A Visit to Festus Pragnell
This anecdote about the contrast between authors' public and private personae was penned by C. S. Youd and appeared in BEM
, an English fanzine edited by Mal Ashworth. Festus Pragnell
was, despite the sound of his name, a real writer.
I don’t recall just when or how I discovered that Festus Pragnell lived in Southampton, nor the source from which I gleaned his exact address. I suppose I must have written to him, expressing my fifteen-year-old admiration of his works, but there’s no recollection of that, either. All I do know is that I set out on my journey Pragnell-wards one evening and that some obscure sense of reverence forbade my using my bike – the normal means I had of getting to Southampton and, in particular, to the little bookstall off East Street which was my back-number treasure-trove. Instead I walked the two miles to Swaythling, and took a tram the rest of the way.
The preconceived views adolescents have of authors they admire are frequently even more idealistic and unsound than their views of the opposite sex. I was no exception to this. Any name that had appeared over a story in Wonder represented something a little larger than life; in the case of the author of The Green Man of Greypec, it had taken on a quasi-angelic quality. Shock No. 1: Festus was no immaculate, pipe-smoking character drinking cocktails in a cosy den carpeted with Chinese rugs. He was a large, untidy man, shirt-sleeved amid that domestic confusion to which I was quite accustomed at home but which here, in the context of so great an author, struck my mind nurtured on futuristic fantasies as perilously near squalor.

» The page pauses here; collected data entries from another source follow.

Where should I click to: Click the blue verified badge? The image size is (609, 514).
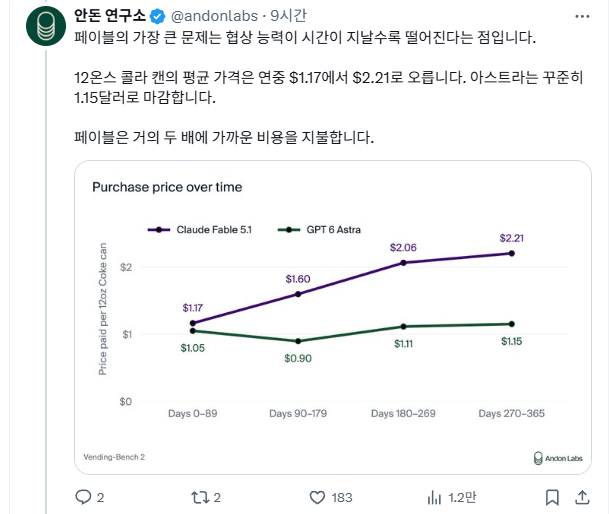158,16
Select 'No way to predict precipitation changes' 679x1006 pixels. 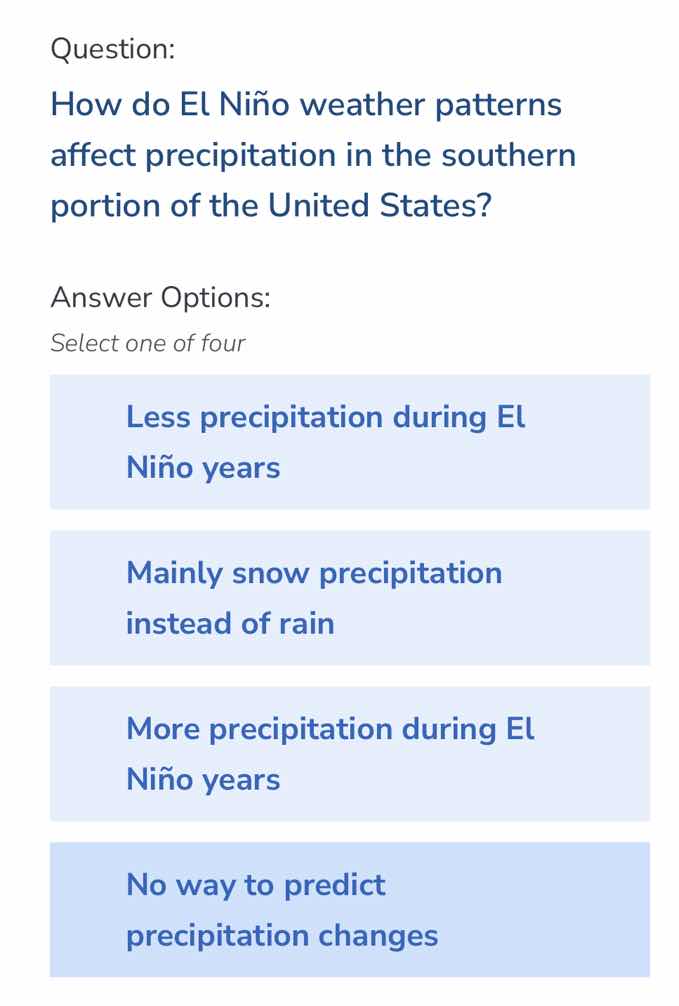pyautogui.click(x=349, y=909)
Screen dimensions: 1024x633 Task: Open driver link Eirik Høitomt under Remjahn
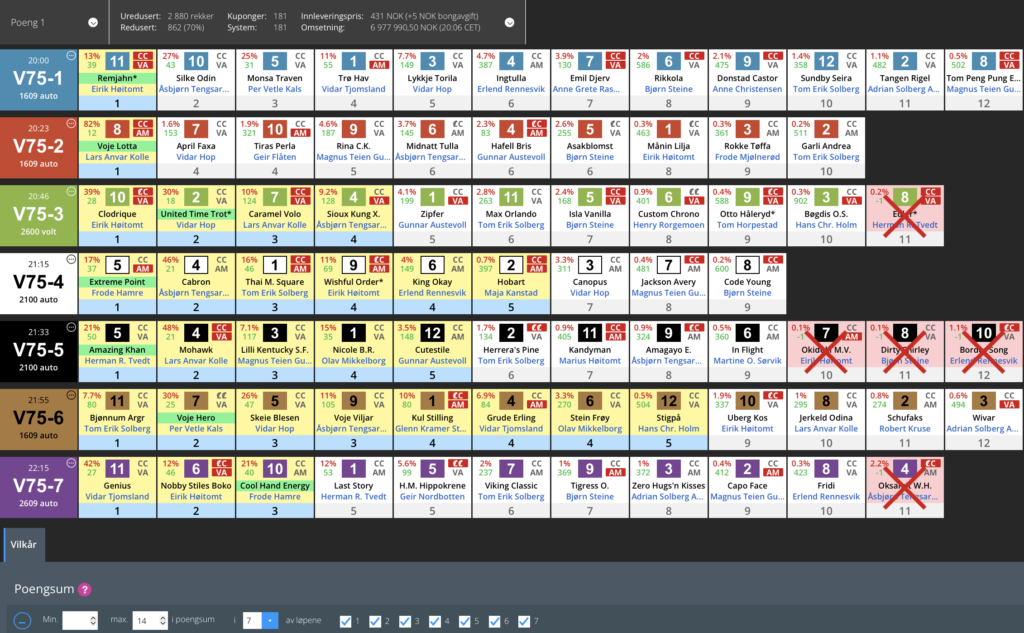point(118,89)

The second shock was in the realization that there was no point of contact between my own mind and that of the revered author, and that the failing – as it seemed to me then – was all on his side. I wanted to talk about science-fiction, which was the passion that consumed my days to the exclusion of practically everything else; particularly I wanted to talk about the science-fiction which Festus himself had written. The world of Greypec (or was it Kilsona? – memory fades) was real to me, and there was a wild excitement in the thought that I might be able to discuss this world with someone to whom it must be more real still, because he had created it. It took many long years and the pains and travails of authorship on my own part to understand that the reality of the world an author creates in fiction is beyond communication, and that the person least able to discuss it is the author himself. At the time I was aware only of my disappointment, a disappointment made more bitter by the absence of science-fiction magazines from Festus’ home, and his casual comment that he hadn’t read any science-fiction for a year or so.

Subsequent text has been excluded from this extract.